Book Review: Haruki Murakami's Conversations with Seiji Ozawa in 'Absolutely on Music'
There are perhaps no two men more qualified to talk about their pursuit of music and literature than Haruki Murakami and Seiji Ozawa. So when I discovered that the two had sat down at various intervals over the course of a few years to discuss music and transcribe their conversations, I knew I had to read Absolutely on Music.
"I believe that music exists to make people happy. In order to do so, those who make music use a wide range of techniques and methods which, in all their complexity, fascinate me in the simplest way." -Murakami, Absolutely on Music, pg. 10
I must confess, this book was one of the most precious Christmas gifts I have ever received. Most of my friends and family know how much I love Haruki Murakami's novels, such as The Wind-Up Bird Chronicle and A Wild Sheep Chase, but there is no way my mother-in-law could have guessed my deep affinity for conductor Seiji Ozawa.
As a young girl, I was fond of the PBS concert broadcasts in which this mysterious, ageless conductor with wild hair and wings for arms would lead his orchestra in a dazzling display I only barely understood.
It was enthralling. His physical language was some alien cross between a dancer and a history professor. I fully expected him to fly at some point during Beethoven's Fifth. I often tried to imitate his movements in the hopes of lift-off.

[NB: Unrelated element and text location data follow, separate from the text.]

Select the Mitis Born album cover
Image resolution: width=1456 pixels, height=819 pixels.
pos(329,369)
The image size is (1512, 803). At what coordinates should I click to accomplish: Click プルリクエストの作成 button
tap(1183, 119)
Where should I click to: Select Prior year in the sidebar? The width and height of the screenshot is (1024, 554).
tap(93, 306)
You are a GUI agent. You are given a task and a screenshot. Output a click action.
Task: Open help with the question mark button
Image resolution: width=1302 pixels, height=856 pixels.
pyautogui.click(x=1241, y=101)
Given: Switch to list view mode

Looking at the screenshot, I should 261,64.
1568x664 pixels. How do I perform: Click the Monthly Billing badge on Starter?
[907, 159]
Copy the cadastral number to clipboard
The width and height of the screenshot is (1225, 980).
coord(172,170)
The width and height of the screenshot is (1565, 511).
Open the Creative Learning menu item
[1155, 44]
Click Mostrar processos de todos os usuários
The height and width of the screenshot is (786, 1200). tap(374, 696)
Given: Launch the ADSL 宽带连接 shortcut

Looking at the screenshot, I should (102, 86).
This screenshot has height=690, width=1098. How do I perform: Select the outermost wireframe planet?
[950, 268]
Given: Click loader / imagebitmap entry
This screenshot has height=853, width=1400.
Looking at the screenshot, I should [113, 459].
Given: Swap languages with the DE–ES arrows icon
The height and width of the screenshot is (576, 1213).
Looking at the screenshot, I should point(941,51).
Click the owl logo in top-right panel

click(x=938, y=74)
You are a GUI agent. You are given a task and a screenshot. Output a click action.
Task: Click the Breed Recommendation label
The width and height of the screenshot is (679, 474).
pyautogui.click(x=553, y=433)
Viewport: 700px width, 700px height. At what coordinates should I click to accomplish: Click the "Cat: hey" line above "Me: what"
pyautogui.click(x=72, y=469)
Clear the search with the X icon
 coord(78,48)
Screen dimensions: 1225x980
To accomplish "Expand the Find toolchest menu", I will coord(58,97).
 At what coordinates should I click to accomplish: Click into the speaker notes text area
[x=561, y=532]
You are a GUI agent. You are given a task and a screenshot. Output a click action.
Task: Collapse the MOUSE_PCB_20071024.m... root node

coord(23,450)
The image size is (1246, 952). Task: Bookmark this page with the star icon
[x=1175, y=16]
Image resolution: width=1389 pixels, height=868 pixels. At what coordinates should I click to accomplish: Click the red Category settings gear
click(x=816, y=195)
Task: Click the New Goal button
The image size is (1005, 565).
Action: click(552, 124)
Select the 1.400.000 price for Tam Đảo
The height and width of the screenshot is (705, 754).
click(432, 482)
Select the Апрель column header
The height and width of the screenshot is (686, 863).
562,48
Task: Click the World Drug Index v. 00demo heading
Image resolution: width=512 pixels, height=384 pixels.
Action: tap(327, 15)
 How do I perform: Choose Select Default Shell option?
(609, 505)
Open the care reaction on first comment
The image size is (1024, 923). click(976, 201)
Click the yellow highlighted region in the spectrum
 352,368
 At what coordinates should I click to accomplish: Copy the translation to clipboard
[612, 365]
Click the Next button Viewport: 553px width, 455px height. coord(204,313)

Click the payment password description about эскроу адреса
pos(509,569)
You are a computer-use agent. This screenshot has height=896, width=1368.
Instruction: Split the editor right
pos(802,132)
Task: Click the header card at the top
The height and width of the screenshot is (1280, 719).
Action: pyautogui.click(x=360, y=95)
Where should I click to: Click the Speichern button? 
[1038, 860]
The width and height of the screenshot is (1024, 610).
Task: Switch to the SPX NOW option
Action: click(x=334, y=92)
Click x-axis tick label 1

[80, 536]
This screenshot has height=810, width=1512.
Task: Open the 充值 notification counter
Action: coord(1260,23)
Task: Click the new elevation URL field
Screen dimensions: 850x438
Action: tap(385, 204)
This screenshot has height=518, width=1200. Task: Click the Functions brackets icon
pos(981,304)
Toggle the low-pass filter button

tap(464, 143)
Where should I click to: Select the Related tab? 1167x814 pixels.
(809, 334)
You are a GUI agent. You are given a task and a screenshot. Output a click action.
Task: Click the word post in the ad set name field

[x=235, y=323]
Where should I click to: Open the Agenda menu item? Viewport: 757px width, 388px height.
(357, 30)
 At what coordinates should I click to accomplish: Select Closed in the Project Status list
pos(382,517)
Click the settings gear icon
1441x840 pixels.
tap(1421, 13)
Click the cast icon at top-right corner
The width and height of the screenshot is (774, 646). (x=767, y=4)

So what would a conversation between these two artistic icons yield? Would their egos or mastery of their subjects create unfortunate walls of obfuscation?
Quite the opposite.
"What I was searching for— with increasing clarity as the sessions progressed— was something akin to the heart's natural resonance. What I did my best to hear, of course, was that resonance coming from Ozawa's heart ... through a kind of sympathetic vibration that occurred during all of these conversations, I may have been simultaneously discovering Seiji Ozawa and, bit by bit, Haruki Murakami." -Murakami, Absolutely on Music, pg. 14
Whether you are a musician with a master's degree in theory, a blossoming author or a layman in both subjects, this book is understandable, fresh and deeply rewarding. It's humble. It's the outcome of two respectful men coming together to unwind what they see and experience and appreciate one another's opinions and expertise. They seamlessly arbitrate music and literature as if mending a garment unfairly rent.
Murakami's website even features a playlist so readers can listen along with the book to gain insight into the music the two men discuss. It's as if you are in the room with them.
The historical moments that Ozawa recalls and Murakami lays out in precious detail are mesmerizing. Ozawa's recollection of Leonard Bernstein's presentation of Brahms' Piano Concerto No. 1 with Glenn Gould nearly brought me to tears with its tone of emphatic patience and empathy.
" 'I cannot say I am in total agreement with Mr. Gould's conception, and this raises the interesting question: 'What am I doing conducting it?' [Audience murmurs] I'm conducting it because Mr. Gould is so valid and serious an artist that I must take seriously anything he conceives in good faith, and his conception is interesting enough so that I feel you should hear it, too.' " -Murakami, Absolutely on Music, quoting Leonard Bernstein's pre-concert speech
What a different world there once was, wherein famous artists and cultural icons held each other up first as humans and equals even when their opinions differed.
What a glorious place to experience on the page.